What got us through those early days wasn’t just the omnipresent comfort of instant messaging. It was actually the album listening parties we hosted for each other.
Meeting at a festival, we shared eerily similar tastes, and coming up to autumn, bands of our mutual liking began, in their swathes, to release new music. With each shared interest, we’d make a pact to stay up until midnight and listen together. Because I was in Norway, that meant staying up until 1am so that we could listen in unison despite the slight time difference. These are some of the fondest memories I have of those days; the most heart-warming.
Typically on FaceTime for hours prior, we’d have Spotify ready to go as it came up to the album release time. “Ready? 3, 2, 1…go!” we’d say, pressing play simultaneously so that we could listen and, where appropriate, chat away or do the odd quiet thumbs up as a silent signal of approval.
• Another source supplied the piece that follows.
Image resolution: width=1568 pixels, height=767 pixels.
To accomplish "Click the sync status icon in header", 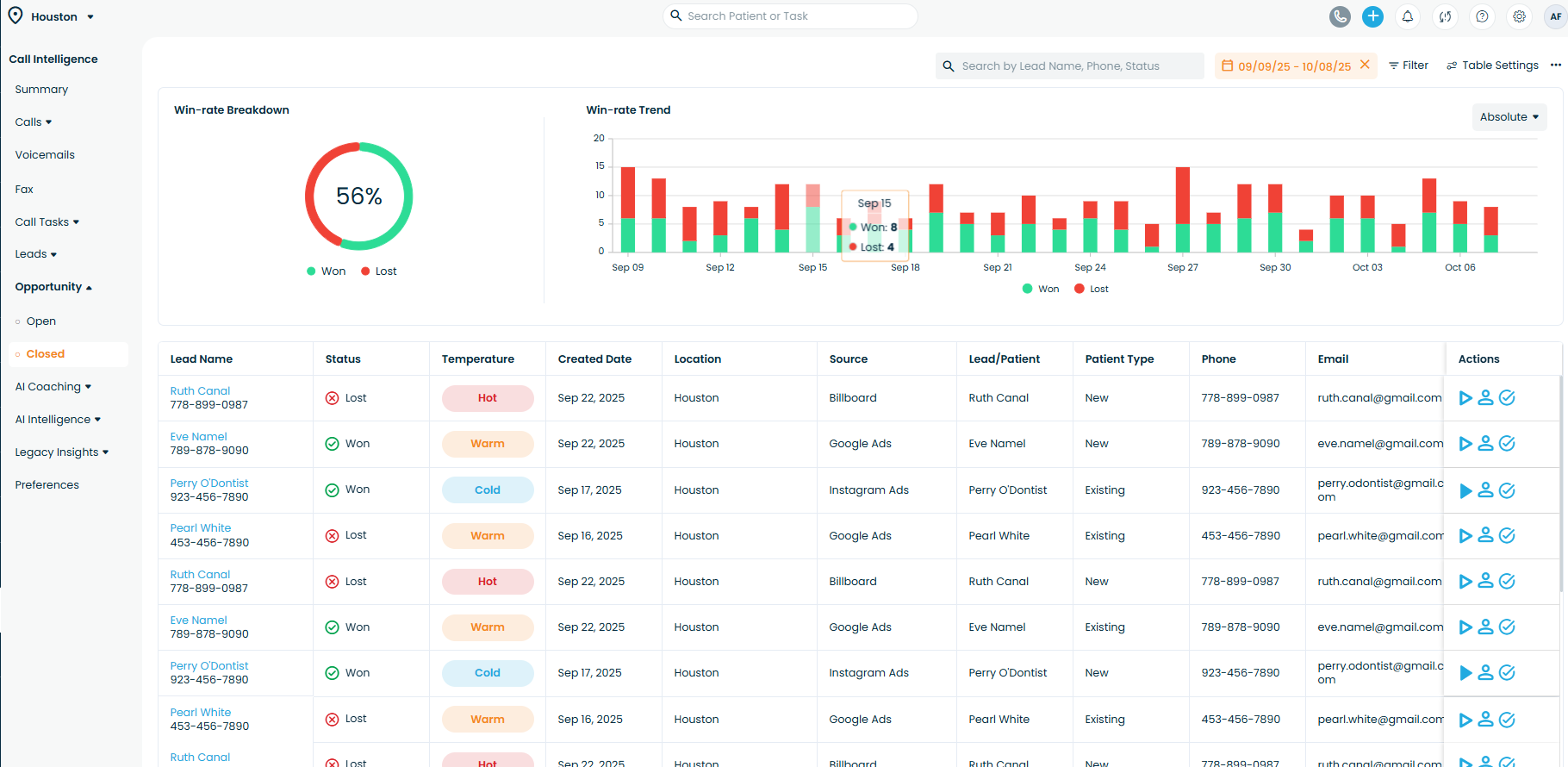I will pyautogui.click(x=1445, y=16).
For one particularly important album release, my boyfriend was away travelling in Uzbekistan. We’d been together for a couple of months at this point, but we’d promised from day one that I’d wait for him to get back so that we could listen to ‘Everything Not Saved Will Be Lost – Part 2’, by Foals. It was almost a week’s wait, but it was worth it. This one was particularly important to us: Foals had headlined the festival we’d met, just before we found each other, and the meaning that held was so special.
That album listening party was one of many precious nights we spent discovering new music together, each one bringing its lot of new memories and significance. It brought us closer, and helped us cope with the cloud of loneliness and separation.
I remember one particular time when we stayed up until 4am afterwards, just chatting sleepily on the phone. I could hear the birds chirping outside the window of my often unnervingly quiet university halls in Bergen, as could he from his bedroom in rural Oxfordshire. We were hundreds of miles apart, and yet, the music united us. Despite my homesickness and his longing to be there with me, experiencing it all in technicolour, we had that commonality.
Through music we were – and still are – constantly reminded of how we met, and how lucky we were to have met under those circumstances. I’m not a huge believer in fate, but I think this might’ve been the very definition.